>> begin SELECTED PASSAGE
Commodities from gold to grains tocotton posted solid gains in a flurry of buying today as losses
in the U.S. dollar and rising interest rates kindled fears of
inflation and economic instability.
    Gains were most pronounced on the Commodity Exchange in New
York, where gold jumped 12.40 dlrs and closed at 436.50 dlrs a
troy ounce, and silver 22.5 cents to 6.86 dlrs a troy ounce.
    A key factor behind the advance was anticipation that
inflation will be the only way for the major industrial nations
to halt the slide in the value of the U.S. dollar, said Steve
Chronowitz, director of commodity research with Smith Barney,
Harris Upham and Co., in New York.
    The dollar tumbled one day after top finance officials from
the seven largest industrial nations reaffirmed their
commitment to support its value, and despite reports of
intervention by the U.S. Federal Reserve Bank, traders said.
    Traders said it appears that the industrial nations, known
as the Group of Seven, lack the ability to change the long-term
direction of the currency markets.
    "Maybe they have some ideas or plans," said Chronowitz. "If
they do, it's not evident."
    "It looks like there's no cure but to let the free market
take values to where they should be.
    "One way or another, we will force our major trading
partners to stimulate their economies," as a measure to correct
the mounting U.S. trade deficit, Chronowitz said.
    "I think the markets believe, and have believed for a long
time, that the only recourse is to reflate at some point. It's
going to be a long and tedious process, but that's what's
happening," he said.
>> end SELECTED PASSAGE
>> begin INFORMATION PROVIDED
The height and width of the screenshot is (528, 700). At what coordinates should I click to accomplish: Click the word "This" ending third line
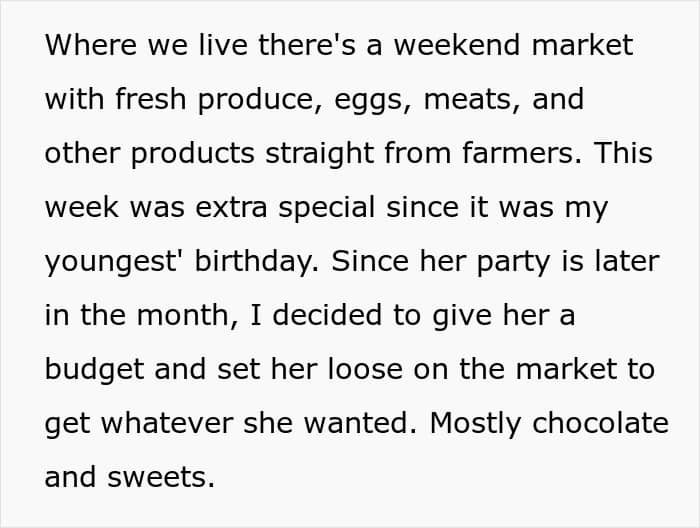(623, 153)
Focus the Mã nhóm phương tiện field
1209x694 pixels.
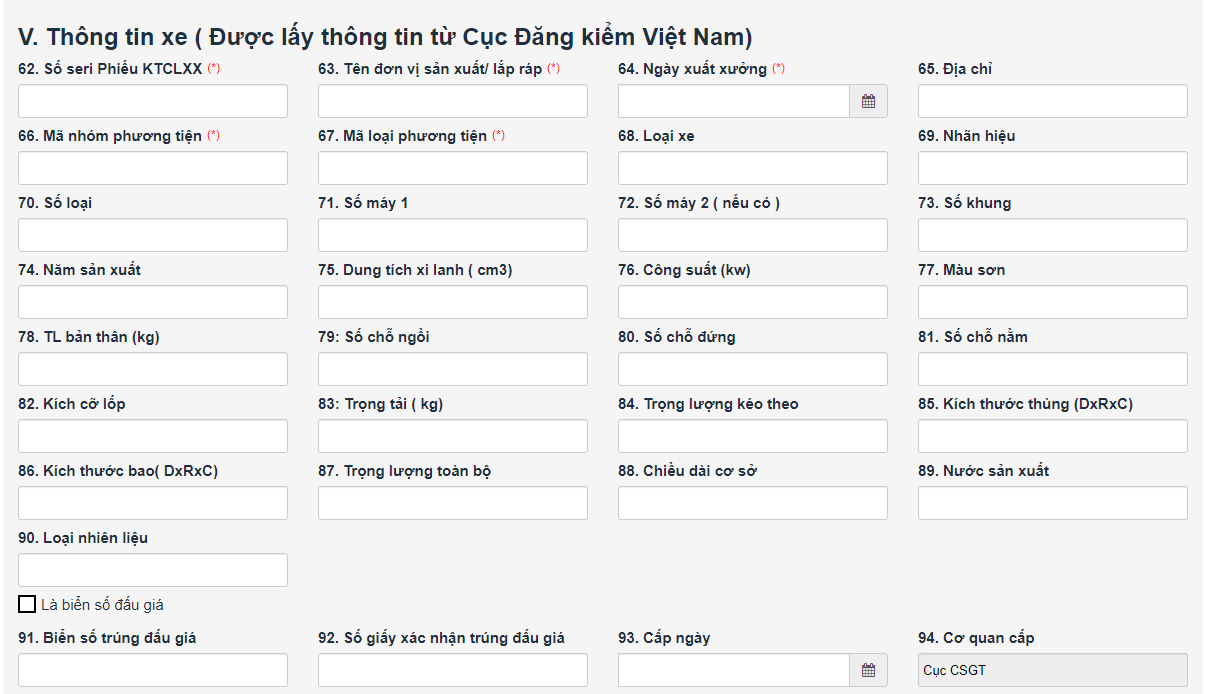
>> end INFORMATION PROVIDED
JOB 1: In the commodities report, at what price per troy ounce did gold close on the Commodity Exchange in New York?
JOB 2: Carry the commodities report forward from its final sentence.

EXERCISE RESPONSE 1: 436.50 dlrs a troy ounce.

EXERCISE RESPONSE 2:
    The falling value of the dollar makes U.S. commodities
cheaper for foreign buyers, stimulating demand.
    At the same time, traders who are holding stocks and bonds
saw the value of their investments falling and many are turning
to commodities such as precious metals as a hedge, said Marty
McNeill, a metals analyst in New York with the trading house of
Dominick and Dominick.
    The reaction in the metal markets reverberated throughout
the commodities markets, as grains, livestock, and cotton
posted broad gains.
    Traders at the Chicago Board of Trade said attention in the
grain markets has shifted from concern about burdensome
supplies to the outlook that a lower dollar will stimulate
export demand.
    After the close of trading, the Agriculture Department
raised its estimate for grain imports by the Soviet Union by
two mln tonnes from the month-earlier report.
    Live hogs and frozen pork bellies posted sharp gains on the
Chicago Mercantile Exchange, while live cattle were moderately
higher.
    Analysts said several factors boosted hog prices. They said
hogs haven't been making the weight gains that are normal at
this time of year, and farmers have been too busy with field
work to market animals.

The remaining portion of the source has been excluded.